My involvement with CNU Colorado (Congress for the New Urbanism, Colorado) over the past five years has allowed me the opportunity to assemble and coordinate many events.  This winter/spring, I am coordinating together the biggest and best of the events that I have been a part of to date.  With the persuasion of colleague Paul Crabtree, of The Crabtree Group, Inc., I am coordinating the Smart Growth  in Small Towns and Rural Communities Workshop in Salida, Colorado on April 8.  The following is a summary of the presentations that will be discussed during the April 8th workshop.  The descriptions were assembled by the presenters associated with each presentation.

What Really is Smart Growth? (Paul Crabtree & Joe De Luca)
The Ten Principles of Smart Growth, the differences between Smart Growth and New Urbanism, the past and future of Smart Growth.
Form-based Codes and the Rural-to-Urban Transect (Paul Crabtree & Joe De Luca)
A brief history of zoning codes and form-based codes.  Why the pedestrian shed and Rural-to-Urban Transect are key tools for form-based codes. What’s so special about the SmartCode?
Architecture of Place  (Hoyt Cousins)
The presentation shall identify design contributions to social and economic resilience, at the local scale, of small towns at the edge of metropolitan areas.  An array of techniques for diminished resources in planning and development can be organized in a hierarchy:  from region and sector to conditions of settlement types, neighborhood and transect zone, block and street, building and lot.  The primary focus will be on building types and architectural configuration – in response to current challenges of lower incomes, changing employment opportunity, unpredictable market demand, restricted financing, the loss of personal and public equity, and shrinking municipal budgets and services.
Transportation Planning for Rural and Small Towns (Jim Charlier)
This session will provide baseline information about transportation and energy trends as they affect rural Colorado and Chaffee County.  If rural places far from major cities are to thrive and be sustainable over the next two decades, significant innovation and strategic investments will be required.  Given limited financial resources and an ongoing recession, what can small cities and towns do to prepare for the post-petroleum era?  Jim will summarize findings and results from recent national studies of the mobility and access needs of rural America.
LEED-ND: Group Discussion (Stella Hodgkins and John Olson)

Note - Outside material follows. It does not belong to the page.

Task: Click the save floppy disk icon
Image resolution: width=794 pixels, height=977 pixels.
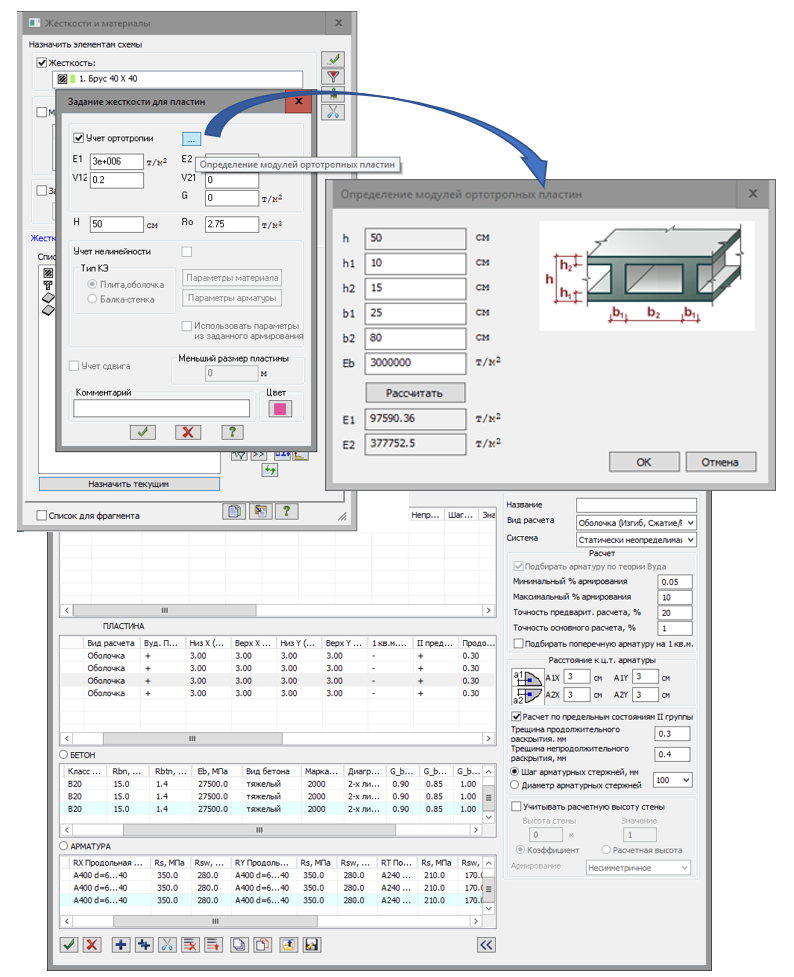Action: [312, 945]
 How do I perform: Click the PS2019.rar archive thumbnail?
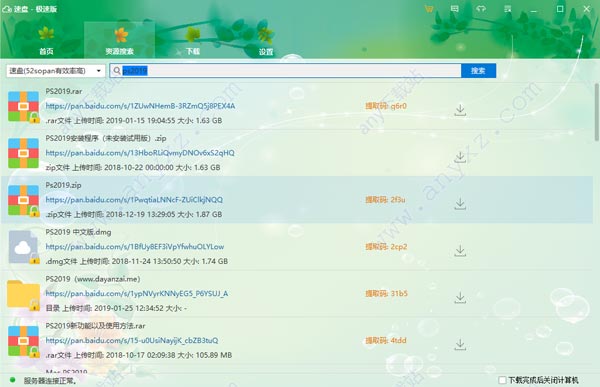23,106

As a group, or potentially as multiple groups, we will analyze the applicability of LEED-ND (or LEED for Neighborhood Development) as it relates to a small town or neighborhoods within the small town. Case study towns of Salida, Buena Vista and/or Poncha Springs are potential towns to be analyzed.
Agricultural Urbanism (Korkut Onaran)
The Agricultural Urbanism session will review some of the recent form-based coding practices the presenter has participated and discuss the challenges and opportunities in integrating food production in urban areas without compromising walkability. The presentation will particularly focus on Transect 3, usually called “suburban,” or “garden district,” a name the author likes better.
Context-Sensitive Landscapes (John Olson)
Presentation will be based on the dynamics of landscape as they relate to the urban-to-rural transect. Topics regarding landscape will include productive or edible landscapes, streetscape design and specific landscape issues and opportunities in the Mountain West region.
Panel Discussion with Presenters
Our Presenters will Discuss and Respond to Questions and Comments from the audience regarding the presentations and that the state of urbanism today.